[Records contained in a dataset]
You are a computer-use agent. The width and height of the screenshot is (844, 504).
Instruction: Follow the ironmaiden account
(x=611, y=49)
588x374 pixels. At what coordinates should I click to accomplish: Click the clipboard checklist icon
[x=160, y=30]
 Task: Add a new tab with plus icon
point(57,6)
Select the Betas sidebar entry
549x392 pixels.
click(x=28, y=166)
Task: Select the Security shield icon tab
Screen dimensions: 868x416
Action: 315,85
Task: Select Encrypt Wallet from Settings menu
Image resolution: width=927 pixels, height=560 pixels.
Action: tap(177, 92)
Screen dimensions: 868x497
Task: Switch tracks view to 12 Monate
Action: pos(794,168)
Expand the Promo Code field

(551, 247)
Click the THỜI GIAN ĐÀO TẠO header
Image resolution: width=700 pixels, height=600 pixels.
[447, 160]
==
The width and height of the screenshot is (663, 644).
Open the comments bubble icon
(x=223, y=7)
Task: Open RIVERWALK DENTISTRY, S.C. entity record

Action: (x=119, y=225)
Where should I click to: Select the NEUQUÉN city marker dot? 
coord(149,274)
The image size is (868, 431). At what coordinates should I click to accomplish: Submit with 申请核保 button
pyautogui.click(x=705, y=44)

- **WHAT THE TASK ASKS**: The answer must be every line from the records above that contains the word "screenshot", copied in full.

- **RESPONSE**:
You are a computer-use agent. The width and height of the screenshot is (844, 504).
The width and height of the screenshot is (663, 644).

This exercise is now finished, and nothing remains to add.